Posted by Kaylin Trychon, Google Open Source Security Team We recently pledged to provide $100 million to support third-party foundations that manage open source security priorities and help fix vulnerabilities. As part of this commitment, we are excited to announce our support of the Open Source Technology Improvement Fund (OSTIF) to improve security of eight open-source projects.

Google’s support will allow OSTIF to launch the Managed Audit Program (MAP), which will expand in-depth security reviews to critical projects vital to the open source ecosystem. The eight libraries, frameworks and apps that were selected for this round are those that would benefit the most from security improvements and make the largest impact on the open-source ecosystem that relies on them. The projects include:

• Git - de facto version control software used in modern DevOps.

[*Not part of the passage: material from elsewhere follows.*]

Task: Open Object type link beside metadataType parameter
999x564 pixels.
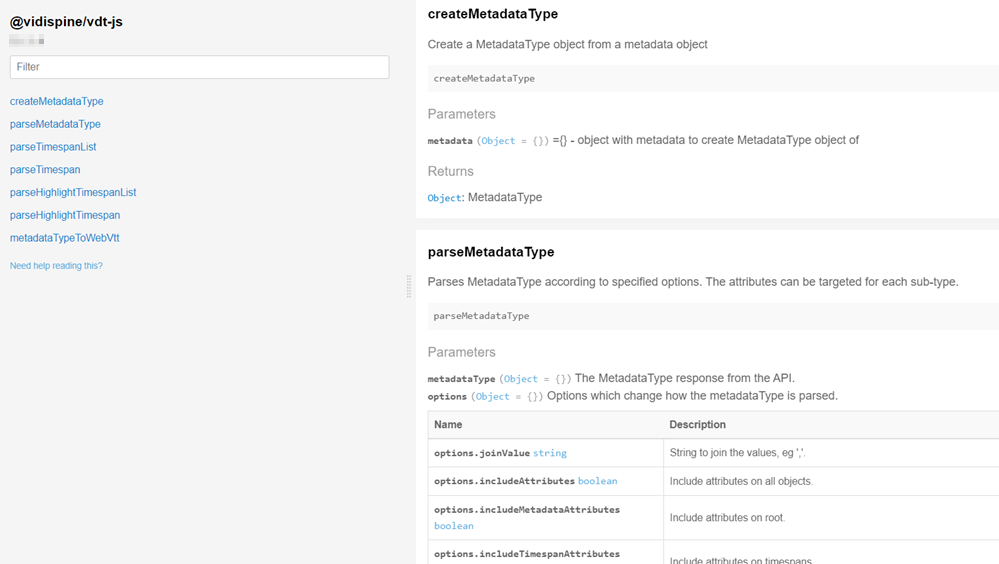Action: 521,379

• Lodash - a modern JavaScript utility library with over 200 functions to facilitate web development, can be found in most environments that support JavaScript, which is most of the world wide web.

• Laravel - a php web application framework that is used by many modern, full-stack web applications, including integrations with Google Cloud.

• Slf4j - a logging facade for various Java logging frameworks.

• Jackson-core & Jackson-databind - a JSON for Java, Streaming API, and extra shared components and the base for Jackson data-bind package.

• Httpcomponents-core & Httpcomponents-client - these projects are responsible for creating and maintaining a toolset of low-level Java components focused on HTTP and associated protocols.